(Source data Opens)

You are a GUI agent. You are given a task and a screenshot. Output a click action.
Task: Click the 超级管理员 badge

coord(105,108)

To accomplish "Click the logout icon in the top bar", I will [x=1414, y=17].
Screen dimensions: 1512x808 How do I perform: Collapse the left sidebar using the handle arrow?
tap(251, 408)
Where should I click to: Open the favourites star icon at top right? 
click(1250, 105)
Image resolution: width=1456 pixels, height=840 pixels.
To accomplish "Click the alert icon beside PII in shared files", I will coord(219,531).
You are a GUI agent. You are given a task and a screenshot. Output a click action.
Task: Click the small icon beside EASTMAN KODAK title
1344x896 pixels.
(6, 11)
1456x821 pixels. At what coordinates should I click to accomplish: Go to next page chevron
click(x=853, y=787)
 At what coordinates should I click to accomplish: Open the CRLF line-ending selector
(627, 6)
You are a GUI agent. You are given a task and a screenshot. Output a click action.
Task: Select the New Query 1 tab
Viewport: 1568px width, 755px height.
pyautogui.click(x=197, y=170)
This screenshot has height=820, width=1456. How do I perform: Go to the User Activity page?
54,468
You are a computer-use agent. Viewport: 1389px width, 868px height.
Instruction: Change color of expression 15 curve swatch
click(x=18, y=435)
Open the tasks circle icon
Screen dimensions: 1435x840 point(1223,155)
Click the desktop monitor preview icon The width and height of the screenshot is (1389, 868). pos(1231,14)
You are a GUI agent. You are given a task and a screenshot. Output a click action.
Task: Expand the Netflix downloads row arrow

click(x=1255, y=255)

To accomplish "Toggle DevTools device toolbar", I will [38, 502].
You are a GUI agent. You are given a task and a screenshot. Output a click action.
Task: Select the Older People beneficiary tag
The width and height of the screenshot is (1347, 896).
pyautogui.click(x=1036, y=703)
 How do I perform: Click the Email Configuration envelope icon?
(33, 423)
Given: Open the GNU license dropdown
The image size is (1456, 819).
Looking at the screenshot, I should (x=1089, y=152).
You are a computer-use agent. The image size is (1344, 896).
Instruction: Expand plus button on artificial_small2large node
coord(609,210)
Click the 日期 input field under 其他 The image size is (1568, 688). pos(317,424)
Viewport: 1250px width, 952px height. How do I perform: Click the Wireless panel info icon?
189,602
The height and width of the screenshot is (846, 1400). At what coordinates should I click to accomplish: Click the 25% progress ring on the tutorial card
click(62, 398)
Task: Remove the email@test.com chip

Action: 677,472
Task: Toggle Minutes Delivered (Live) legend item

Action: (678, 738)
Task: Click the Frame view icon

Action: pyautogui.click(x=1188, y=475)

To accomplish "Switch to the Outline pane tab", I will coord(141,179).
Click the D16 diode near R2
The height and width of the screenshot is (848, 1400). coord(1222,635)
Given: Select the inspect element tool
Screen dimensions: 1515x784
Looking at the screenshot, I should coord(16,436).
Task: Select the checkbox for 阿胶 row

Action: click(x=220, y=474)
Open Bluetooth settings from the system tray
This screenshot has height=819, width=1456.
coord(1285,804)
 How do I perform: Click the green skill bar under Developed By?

(Source data Closes)

Starting at the first line of the material above, reproduce each line exactly up to and including the line with "Image resolution: width=1456".

You are a GUI agent. You are given a task and a screenshot. Output a click action.
Task: Click the 超级管理员 badge

coord(105,108)

To accomplish "Click the logout icon in the top bar", I will [x=1414, y=17].
Screen dimensions: 1512x808 How do I perform: Collapse the left sidebar using the handle arrow?
tap(251, 408)
Where should I click to: Open the favourites star icon at top right? 
click(1250, 105)
Image resolution: width=1456 pixels, height=840 pixels.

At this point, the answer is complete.